-- BEGIN Page text --

Difference between caches and artifacts in GitLab CI

Working with different pipelines or multiple jobs in a single pipeline, GitLab CI’s caches and artifacts may have crossed your way. But what is the actual difference and when to use what?

The main difference between those two is quite simple.

  • Caches allow subsequent pipelines and jobs in the same pipeline to use it and are supposed to speed up the same job across pipelines.
  • Artifacts can’t be used in a different pipeline. Use artifacts to pass intermediate build results between stages of the same pipeline.

Caches need to be considered transient and potentially unavailable. For installing e.g. vendor packages using a package manager like npm, using caches is a totally valid choice: if there’s a cache available, it’s used, but if it’s not available (anymore), the package manager doesn’t break or stop – it simply has to download everything again. If there’s more than one matching GitLab runner, different pipelines may be executed by different GitLab CI runners. Caches are not shared across runners and caches not being available is hence rather common.

On the other hand, »artifacts« has two different use-cases: an artifact that needs to be passed between jobs (e.g. a built website between build and deploy) or something a human wants to download (e.g. a report or generated binary) in GitLab’s user interface.

It’s basically the same thing, just different consumers. And for both cases, it would be a showstopper if the artifact was gone. Either the deploy job fails because there’s nothing to be deployed or the human user is not able to download what they need.

In general, caches aren’t supposed to pass files to subsequent stages of the same pipeline, only to subsequent pipelines of the same stage. Artifacts will be passed to subsequent stages of the same pipeline, and not to subsequent pipelines of the same stage.

Example

Let’s take the following typical example where both caches and artifacts are used for the aforementioned responsibilities.

image: node:12

stages:
  - install
  - build
  - deploy

install:
  stage: install
  script:
    - npm ci
  cache:
    key:
      files:
        - package-lock.json
    paths:
      - node_modules

build:
  stage: build
  dependencies:
    - install
  script:
    - npm run build
  artifacts:
    paths:
      - output.txt
    expire_in: 1 hour
  cache:
    key:
      files:
        - package-lock.json
    paths:
      - node_modules

deploy:
  stage: deploy
  dependencies:
    - build
  script:
    - echo "Run deployment"

Next, let’s see how we can improve this example.

Optimization #1: using the right pull policy to prevent unnecessary cache updates

Caches are shared. Every job will pull the cache and push the (potentially) updated version after executing the job. This means that every job fetches and uploads the cache (and thus potentially wastes time).

To fix this, you should describe the cache management explicitly and enable the pull policy (i.e. download cache without updating it) for jobs that only read from the cache.

build:
  stage: build
  dependencies:
    - install
  script:
    - npm run build
  artifacts:
    paths:
      - output.txt
    expire_in: 1 hour
  cache:
    key:
      files:
        - package-lock.json
    paths:
      - node_modules
    policy: pull

Optimization #2: cache the package manager’s cache

Continuing with Node.js and npm as an example, instead of caching node_modules (the directory where all vendor dependencies are stored), you should consider caching Node.js’ cache directory instead. The simple difference is caching the downloaded .tar.gz files instead of thousands of small files in node_modules due to caching a large amount of small files not being the most performant approach.

-- END Page text --
-- BEGIN Collected material --

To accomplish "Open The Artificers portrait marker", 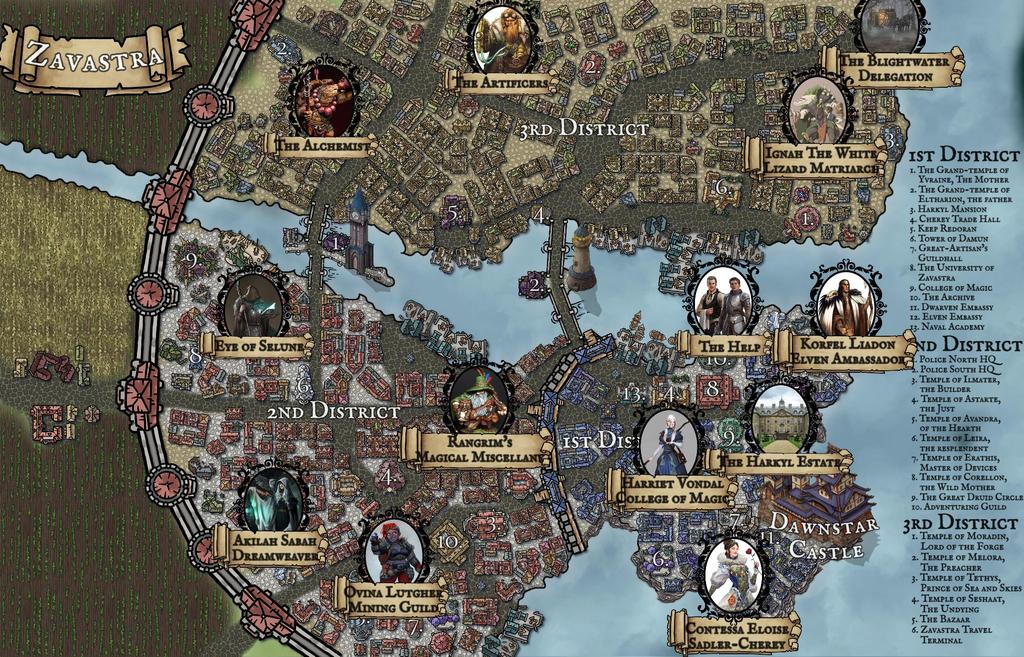I will 502,38.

-- END Collected material --

- **Task to carry out**
Reproduce, word for word, the passage of the text on GitLab CI caches and artifacts that opens with the words containing "To fix this, you" and closes with "from the cache.".

- **The output**
To fix this, you should describe the cache management explicitly and enable the pull policy (i.e. download cache without updating it) for jobs that only read from the cache.